My mum was always fond of her Auntie Kit   I remember her a little as a bit fashionable and “out there”.  Well, the Gadsby girls did pass the 6 weeks of their passage to Australia in 1912  reading the latest edition of the Girls Own Annual with its Edwardian fashion sketches and tips.

She earned her living in dressmaking, hairdressing and hospitality.

After a stint at dressmaking she learnt the trade of hairdressing from her little sister Eadie. For a while they were in business together until Eadie and her husband Harry moved away. Eadie and Jack Jacob returned to the business in 1947. 

One of the many ads in the Northern Star
Gadsby’s  was established in 1934, Kit went from strength to strength showing her business acumen and opening a string of salons  in Lismore, Kyogle, Bangalow, Byron Bay, Ballina, Grafton and Casino. Later she had sister Maud offering “Chiropodist” services from the shop in Magellan St Lismore.

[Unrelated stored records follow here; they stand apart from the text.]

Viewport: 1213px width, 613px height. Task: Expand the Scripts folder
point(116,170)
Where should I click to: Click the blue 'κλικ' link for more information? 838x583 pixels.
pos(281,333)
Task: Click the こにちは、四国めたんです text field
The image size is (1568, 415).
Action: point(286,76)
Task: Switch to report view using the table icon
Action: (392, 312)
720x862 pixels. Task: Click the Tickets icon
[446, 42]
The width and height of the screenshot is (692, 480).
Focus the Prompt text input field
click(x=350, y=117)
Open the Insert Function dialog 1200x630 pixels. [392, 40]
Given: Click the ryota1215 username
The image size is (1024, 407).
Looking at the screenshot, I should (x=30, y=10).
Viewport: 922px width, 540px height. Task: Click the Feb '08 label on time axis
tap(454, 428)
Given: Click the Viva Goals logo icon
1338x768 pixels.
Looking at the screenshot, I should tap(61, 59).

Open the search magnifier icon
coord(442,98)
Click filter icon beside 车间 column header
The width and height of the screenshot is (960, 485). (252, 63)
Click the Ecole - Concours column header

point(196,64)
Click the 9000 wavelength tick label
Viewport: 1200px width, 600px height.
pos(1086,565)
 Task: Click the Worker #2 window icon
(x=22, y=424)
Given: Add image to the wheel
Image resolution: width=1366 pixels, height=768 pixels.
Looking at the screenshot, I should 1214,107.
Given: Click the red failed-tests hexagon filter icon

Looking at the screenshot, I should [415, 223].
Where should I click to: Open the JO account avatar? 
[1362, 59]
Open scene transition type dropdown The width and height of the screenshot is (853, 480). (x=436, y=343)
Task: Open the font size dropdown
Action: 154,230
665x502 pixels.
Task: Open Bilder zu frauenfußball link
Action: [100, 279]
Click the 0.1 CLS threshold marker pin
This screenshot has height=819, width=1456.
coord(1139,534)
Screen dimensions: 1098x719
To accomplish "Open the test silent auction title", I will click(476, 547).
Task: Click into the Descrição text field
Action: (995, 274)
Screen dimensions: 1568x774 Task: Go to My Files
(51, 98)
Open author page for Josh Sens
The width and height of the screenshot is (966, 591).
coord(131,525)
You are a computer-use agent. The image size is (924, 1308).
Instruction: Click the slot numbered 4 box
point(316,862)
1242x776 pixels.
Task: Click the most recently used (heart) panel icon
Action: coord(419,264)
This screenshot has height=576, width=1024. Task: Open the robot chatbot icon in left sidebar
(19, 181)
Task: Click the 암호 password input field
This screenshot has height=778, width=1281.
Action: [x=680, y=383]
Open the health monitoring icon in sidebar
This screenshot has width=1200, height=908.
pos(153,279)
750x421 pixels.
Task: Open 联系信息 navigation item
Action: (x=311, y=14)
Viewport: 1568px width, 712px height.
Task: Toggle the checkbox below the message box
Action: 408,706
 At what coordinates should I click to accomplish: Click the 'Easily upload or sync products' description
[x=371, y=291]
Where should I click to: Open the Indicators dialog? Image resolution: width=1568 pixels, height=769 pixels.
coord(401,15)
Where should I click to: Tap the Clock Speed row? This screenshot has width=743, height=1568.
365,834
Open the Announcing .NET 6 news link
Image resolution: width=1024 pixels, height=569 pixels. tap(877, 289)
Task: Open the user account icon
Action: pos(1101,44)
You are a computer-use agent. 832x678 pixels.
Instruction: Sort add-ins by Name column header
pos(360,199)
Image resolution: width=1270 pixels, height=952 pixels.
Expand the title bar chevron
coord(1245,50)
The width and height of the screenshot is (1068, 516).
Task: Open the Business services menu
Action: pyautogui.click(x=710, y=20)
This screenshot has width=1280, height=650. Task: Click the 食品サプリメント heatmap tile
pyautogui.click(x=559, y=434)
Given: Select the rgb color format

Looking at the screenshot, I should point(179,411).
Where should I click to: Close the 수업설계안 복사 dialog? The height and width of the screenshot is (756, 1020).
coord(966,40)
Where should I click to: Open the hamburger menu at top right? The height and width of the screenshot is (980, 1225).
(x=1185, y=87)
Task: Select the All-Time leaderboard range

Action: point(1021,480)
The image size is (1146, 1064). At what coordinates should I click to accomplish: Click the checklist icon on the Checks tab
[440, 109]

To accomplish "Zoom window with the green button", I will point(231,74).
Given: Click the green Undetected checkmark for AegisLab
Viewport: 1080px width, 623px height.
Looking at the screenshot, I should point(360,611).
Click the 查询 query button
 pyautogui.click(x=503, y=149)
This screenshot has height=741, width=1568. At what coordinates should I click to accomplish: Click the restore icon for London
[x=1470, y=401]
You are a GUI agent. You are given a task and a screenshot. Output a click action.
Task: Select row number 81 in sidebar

In 1936 she married divorcee Victor Waters and he managed the multiple businesses which had the motto “Old customers we keep, new ones always stay.”

She received patronage from “discriminating matrons and misses of Lismore and surrounding districts “with her offerings of All Electric Permanent Waves, Electric combination, Non Electric and Oil waves.

Other beautifications included shampooing, resetting, Henna and Chamomile rinses, Bleaching, Eyebrow arching, Scalp Treatment, tinting, dyeing and facials.

Later the “Leading Hairdresser on the North Coast “ opened a College of Hairdressing above the Lismore store “offering a written guarantee of proficiency” to students.

Sadly her husband and business partner died in a car crash while returning from a business trip.  She remarried on the rebound to a much younger Phil Barrett but the marriage was short lived.  He got the salon in Lismore as part of the settlement and it was renamed Barrett’s of Lismore. 

Kit attempted to get some other relatives to take over the chain after the war. Later she returned to Sydney where she tried her hand at running  a reception house called Abbotsford at Cremorne choosing Abbotsford because she’d be first in the telephone book .  Before opening she learnt the trade by working in a competitor’s reception centre in Chatswood.  In learning how the industry worked she also saw how staff could steal and cheat the business. In the end, when she opened her business she stole the staff from Chatswood. 

Eventually her brother William partnered with her especially when she became ill. Often it was all hands on deck from her many relatives when staff were required for functions. Even my mum’s wedding photo was used for promoting the Wedding Photographer. 

Kit was known in the family to be a committed communist like her brother Jack who had been ill on and off since doing his duty in the Great  War. 

Mmm....a committed communist capitalist known to make the most out of her workers.
Kit and her brother Jack - committed comunists!